_Dataset excerpts_
---*---

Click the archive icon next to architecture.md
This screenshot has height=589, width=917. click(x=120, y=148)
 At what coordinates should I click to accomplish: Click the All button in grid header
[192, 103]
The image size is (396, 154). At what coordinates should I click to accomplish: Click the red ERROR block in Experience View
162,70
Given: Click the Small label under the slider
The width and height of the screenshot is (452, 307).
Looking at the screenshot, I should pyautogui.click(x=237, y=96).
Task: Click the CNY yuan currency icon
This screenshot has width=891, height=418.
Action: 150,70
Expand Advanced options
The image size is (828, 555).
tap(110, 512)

---*---

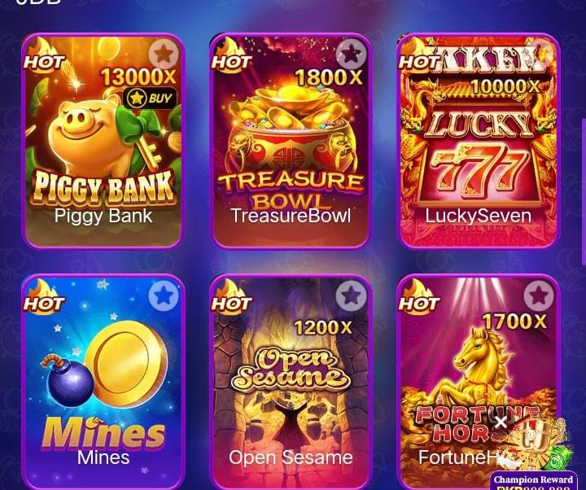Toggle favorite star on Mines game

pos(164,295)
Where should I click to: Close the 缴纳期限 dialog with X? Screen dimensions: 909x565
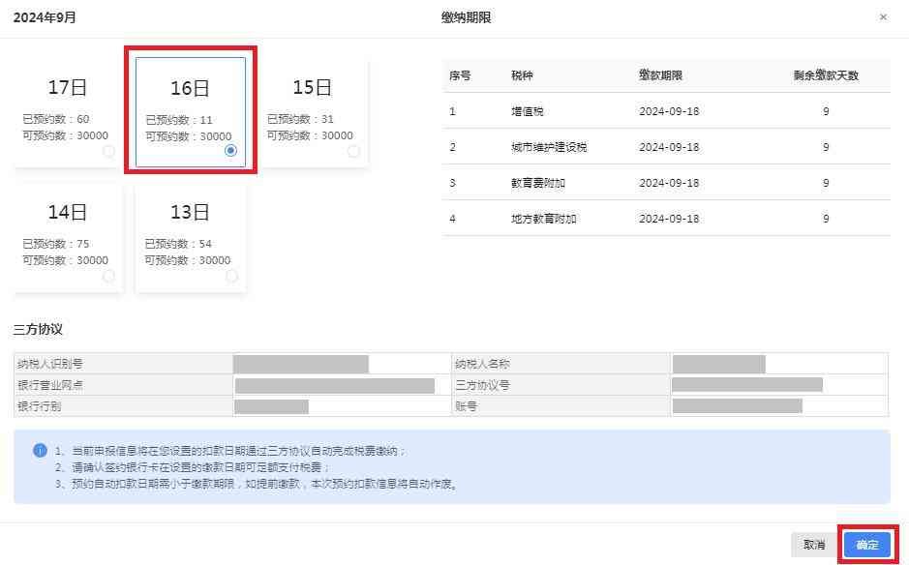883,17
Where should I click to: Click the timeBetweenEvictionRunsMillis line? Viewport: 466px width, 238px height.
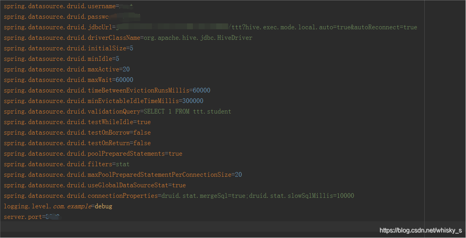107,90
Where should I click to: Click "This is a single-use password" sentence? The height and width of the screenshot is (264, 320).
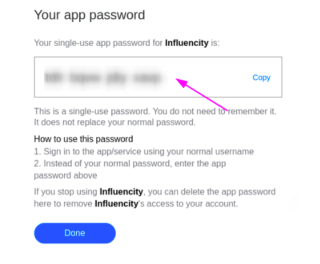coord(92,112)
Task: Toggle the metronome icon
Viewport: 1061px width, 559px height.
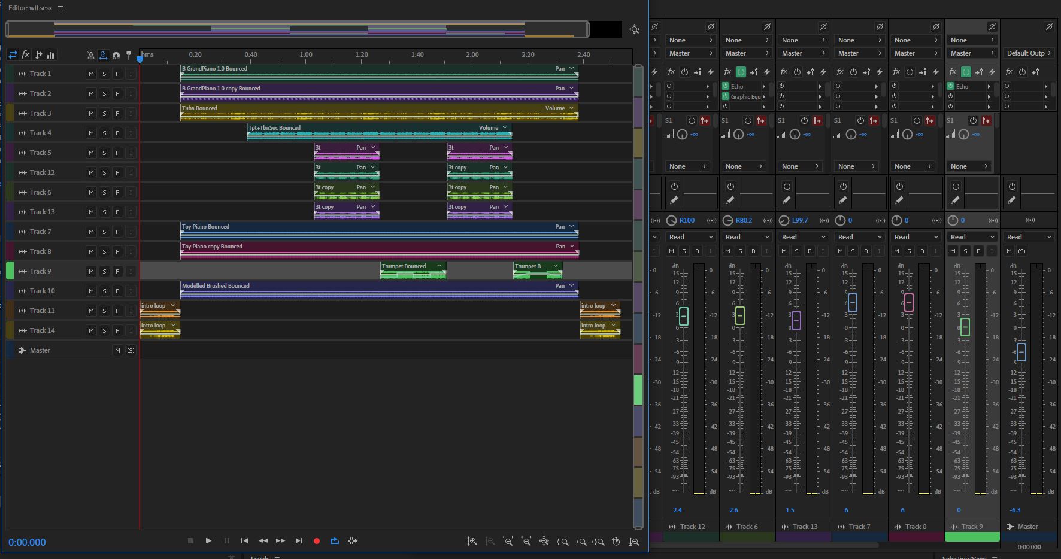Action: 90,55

---*---

_Exercise requirements_
Write down only how many lines in the listing contain the word "Task".

_Finished exercise_
2